Purpose Hospitalization in advanced interstitial lung disease (ILD) patients awaiting lung transplant is common, but its association with post-transplant outcomes is unclear. Given that hospitalized patients are more seriously ill, immobilized and potentially experiencing an acute exacerbation, it may increase risk. Methods We performed a single center retrospective cohort study of 251 adult lung transplant recipients transplanted for ILD from January 1, 2004 to December 31, 2018, identifying those that were transplanted during hospitalization for severe respiratory failure or exacerbation.

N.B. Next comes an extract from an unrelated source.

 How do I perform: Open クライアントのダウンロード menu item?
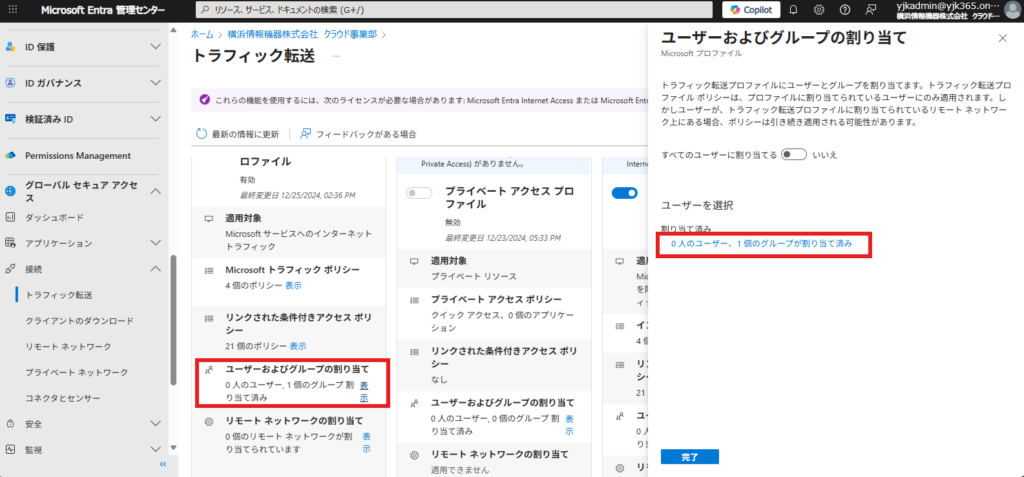(79, 320)
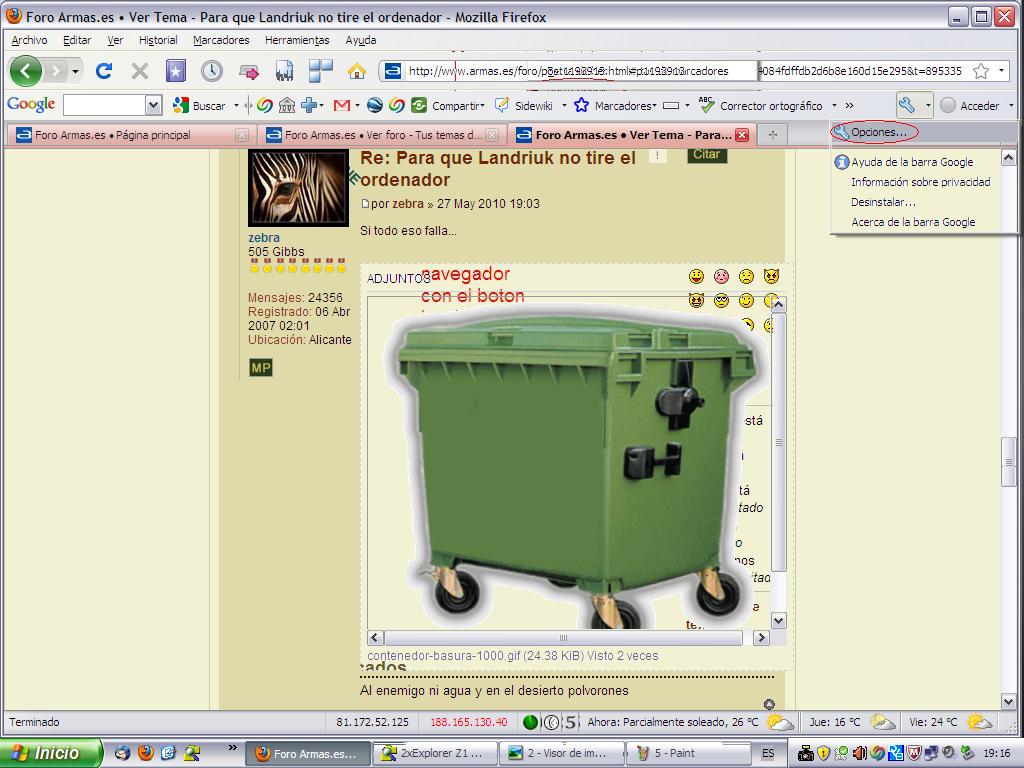
Task: Open zebra's user profile link
Action: pyautogui.click(x=264, y=238)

We used multivariable Cox regression to evaluate the association with post-transplant survival and chronic lung allograft dysfunction (CLAD) free survival, comparing hospitalized and non-hospitalized groups. We used multivariable logistic regression to study the association with grade 3 primary graft dysfunction (PGD) at 48/72 hours. Age and sex were added to each model a priori; other risk factors were added based on univariable analysis. Results 50/251 patients (19.9%) were hospitalized at time of transplant; all hospitalized patients had highest waitlist status. There was no association between hospitalization status and post-transplant survival in the crude (HR 0.98 (95% CI 0.59, 1.63), p=0.94) or multivariable analysis (HR 1.12 (95% CI 0.53, 2.39), p=0.76) after adjusting for age, sex, six minute walk distance, intra-operative circulatory support, body mass index, transplant era, ventilation or extra-corporeal life support bridge to transplant, and PaCO2. CLAD-free survival between the hospitalized and non-hospitalized groups were similar adjusting for age, sex, recipient-donor crossmatch, and transplant era (HR 1.44 (95% CI 0.67, 3.13), p=0.35). Likewise, PGD3 did not differ based on hospitalization status after adjustment for sex, age, bridging status, and donor age (OR 0.56 (95% CI 0.18-1.75) p=0.32). Conclusion Hospitalization status prior to transplant for ILD patients did not worsen post-transplant outcomes in our cohort, including post-transplant survival, CLAD-free survival and PGD development. These findings suggest that pre-transplant hospitalization does not increase the risk of adverse outcomes.